Stated problem: Lay out the lines as a JSON list of strings, one string per line and no blank lines, beginning at the line that contains "Given: Remove the 赛事名称 label via X" and stopping after the line that contains "Click the Excluir".
+---+
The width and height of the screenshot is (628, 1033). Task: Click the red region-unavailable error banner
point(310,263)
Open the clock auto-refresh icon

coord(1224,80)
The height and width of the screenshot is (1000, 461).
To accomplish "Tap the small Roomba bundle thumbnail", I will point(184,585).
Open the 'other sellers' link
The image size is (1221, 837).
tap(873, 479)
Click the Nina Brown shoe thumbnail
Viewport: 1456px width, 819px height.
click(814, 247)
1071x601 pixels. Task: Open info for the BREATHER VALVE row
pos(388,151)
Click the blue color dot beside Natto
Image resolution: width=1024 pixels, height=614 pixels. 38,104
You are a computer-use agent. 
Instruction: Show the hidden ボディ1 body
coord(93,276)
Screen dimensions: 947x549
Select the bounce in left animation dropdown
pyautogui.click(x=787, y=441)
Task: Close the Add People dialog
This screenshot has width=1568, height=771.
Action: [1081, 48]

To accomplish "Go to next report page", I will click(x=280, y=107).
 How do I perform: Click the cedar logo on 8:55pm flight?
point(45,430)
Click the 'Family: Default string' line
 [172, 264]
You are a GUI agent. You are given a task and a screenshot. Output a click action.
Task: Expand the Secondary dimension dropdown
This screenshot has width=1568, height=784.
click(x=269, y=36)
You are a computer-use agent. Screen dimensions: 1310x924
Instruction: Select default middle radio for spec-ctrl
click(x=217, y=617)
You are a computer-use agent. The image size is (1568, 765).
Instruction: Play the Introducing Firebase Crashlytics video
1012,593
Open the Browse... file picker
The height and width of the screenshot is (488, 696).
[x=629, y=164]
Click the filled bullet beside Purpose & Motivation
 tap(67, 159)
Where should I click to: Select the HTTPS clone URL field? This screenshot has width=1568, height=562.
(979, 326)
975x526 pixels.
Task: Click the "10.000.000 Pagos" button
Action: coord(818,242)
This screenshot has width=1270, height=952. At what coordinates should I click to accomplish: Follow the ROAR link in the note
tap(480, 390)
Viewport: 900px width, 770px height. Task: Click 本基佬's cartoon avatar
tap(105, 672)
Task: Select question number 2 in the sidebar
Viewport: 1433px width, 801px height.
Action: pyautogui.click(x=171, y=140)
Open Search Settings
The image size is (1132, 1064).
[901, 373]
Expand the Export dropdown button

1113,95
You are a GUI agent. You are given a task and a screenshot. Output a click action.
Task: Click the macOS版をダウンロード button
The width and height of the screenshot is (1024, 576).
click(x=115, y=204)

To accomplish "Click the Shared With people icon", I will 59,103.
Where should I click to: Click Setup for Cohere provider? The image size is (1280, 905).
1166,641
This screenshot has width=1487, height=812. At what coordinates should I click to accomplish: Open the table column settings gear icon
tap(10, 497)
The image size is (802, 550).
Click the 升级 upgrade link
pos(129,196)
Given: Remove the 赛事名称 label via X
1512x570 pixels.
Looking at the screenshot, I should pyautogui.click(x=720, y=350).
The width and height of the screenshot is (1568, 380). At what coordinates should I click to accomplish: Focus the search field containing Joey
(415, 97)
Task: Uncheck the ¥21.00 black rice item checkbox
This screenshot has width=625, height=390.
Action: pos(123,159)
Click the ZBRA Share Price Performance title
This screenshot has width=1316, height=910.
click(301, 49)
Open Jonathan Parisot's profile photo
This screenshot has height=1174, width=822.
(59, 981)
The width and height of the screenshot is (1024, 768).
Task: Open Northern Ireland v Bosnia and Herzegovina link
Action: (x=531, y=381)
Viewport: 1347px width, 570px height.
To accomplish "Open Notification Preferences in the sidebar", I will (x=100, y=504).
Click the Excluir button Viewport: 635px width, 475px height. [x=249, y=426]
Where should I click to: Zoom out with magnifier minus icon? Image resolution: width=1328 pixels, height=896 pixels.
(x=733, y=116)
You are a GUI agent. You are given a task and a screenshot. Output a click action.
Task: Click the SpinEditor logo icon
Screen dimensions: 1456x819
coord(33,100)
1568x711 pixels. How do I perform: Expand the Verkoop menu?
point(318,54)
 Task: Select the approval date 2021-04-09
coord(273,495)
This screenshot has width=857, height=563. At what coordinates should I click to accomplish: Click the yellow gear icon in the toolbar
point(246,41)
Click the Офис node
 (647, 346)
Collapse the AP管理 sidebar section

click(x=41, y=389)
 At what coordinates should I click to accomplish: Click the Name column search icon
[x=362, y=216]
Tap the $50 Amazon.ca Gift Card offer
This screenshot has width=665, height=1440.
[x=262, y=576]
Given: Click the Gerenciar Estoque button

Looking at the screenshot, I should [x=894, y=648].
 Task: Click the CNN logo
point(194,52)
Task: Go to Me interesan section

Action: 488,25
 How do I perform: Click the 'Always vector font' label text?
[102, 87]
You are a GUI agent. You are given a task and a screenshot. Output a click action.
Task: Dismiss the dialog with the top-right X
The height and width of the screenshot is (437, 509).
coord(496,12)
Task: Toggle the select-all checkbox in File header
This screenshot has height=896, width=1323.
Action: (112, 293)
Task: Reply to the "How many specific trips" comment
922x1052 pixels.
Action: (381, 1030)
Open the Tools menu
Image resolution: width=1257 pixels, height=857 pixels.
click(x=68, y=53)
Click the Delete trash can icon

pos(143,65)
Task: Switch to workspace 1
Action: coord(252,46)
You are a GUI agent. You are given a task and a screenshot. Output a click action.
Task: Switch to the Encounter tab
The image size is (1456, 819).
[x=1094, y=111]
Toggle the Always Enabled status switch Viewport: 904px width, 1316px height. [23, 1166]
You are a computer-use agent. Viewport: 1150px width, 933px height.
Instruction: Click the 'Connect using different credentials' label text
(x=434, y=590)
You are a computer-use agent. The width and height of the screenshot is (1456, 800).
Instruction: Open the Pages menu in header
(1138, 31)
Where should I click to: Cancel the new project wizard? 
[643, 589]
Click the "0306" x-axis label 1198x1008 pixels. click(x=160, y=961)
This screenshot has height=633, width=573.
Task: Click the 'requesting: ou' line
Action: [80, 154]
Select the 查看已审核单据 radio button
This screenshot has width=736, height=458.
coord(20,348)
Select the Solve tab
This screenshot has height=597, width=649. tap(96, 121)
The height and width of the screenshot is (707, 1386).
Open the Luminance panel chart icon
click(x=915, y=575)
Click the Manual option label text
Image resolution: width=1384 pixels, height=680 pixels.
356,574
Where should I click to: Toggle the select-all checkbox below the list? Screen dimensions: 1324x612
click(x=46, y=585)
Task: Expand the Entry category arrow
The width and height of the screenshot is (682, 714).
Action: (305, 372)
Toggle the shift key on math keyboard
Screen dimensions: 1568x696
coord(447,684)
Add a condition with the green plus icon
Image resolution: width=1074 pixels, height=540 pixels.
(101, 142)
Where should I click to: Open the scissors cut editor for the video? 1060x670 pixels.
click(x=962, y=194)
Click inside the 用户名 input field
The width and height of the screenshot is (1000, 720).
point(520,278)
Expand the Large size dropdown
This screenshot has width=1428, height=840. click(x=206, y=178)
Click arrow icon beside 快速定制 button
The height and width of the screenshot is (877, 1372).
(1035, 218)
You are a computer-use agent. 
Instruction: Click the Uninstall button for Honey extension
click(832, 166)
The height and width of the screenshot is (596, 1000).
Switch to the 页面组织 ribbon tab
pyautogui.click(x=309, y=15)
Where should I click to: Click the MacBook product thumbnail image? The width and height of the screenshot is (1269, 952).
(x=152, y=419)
+---+
Response to this exercise:
[
  "Given: Remove the 赛事名称 label via X",
  "1512x570 pixels.",
  "Looking at the screenshot, I should pyautogui.click(x=720, y=350).",
  "The width and height of the screenshot is (1568, 380). At what coordinates should I click to accomplish: Focus the search field containing Joey",
  "(415, 97)",
  "Task: Uncheck the ¥21.00 black rice item checkbox",
  "This screenshot has width=625, height=390.",
  "Action: pos(123,159)",
  "Click the ZBRA Share Price Performance title",
  "This screenshot has width=1316, height=910.",
  "click(301, 49)",
  "Open Jonathan Parisot's profile photo",
  "This screenshot has height=1174, width=822.",
  "(59, 981)",
  "The width and height of the screenshot is (1024, 768).",
  "Task: Open Northern Ireland v Bosnia and Herzegovina link",
  "Action: (x=531, y=381)",
  "Viewport: 1347px width, 570px height.",
  "To accomplish \"Open Notification Preferences in the sidebar\", I will (x=100, y=504).",
  "Click the Excluir button Viewport: 635px width, 475px height. [x=249, y=426]"
]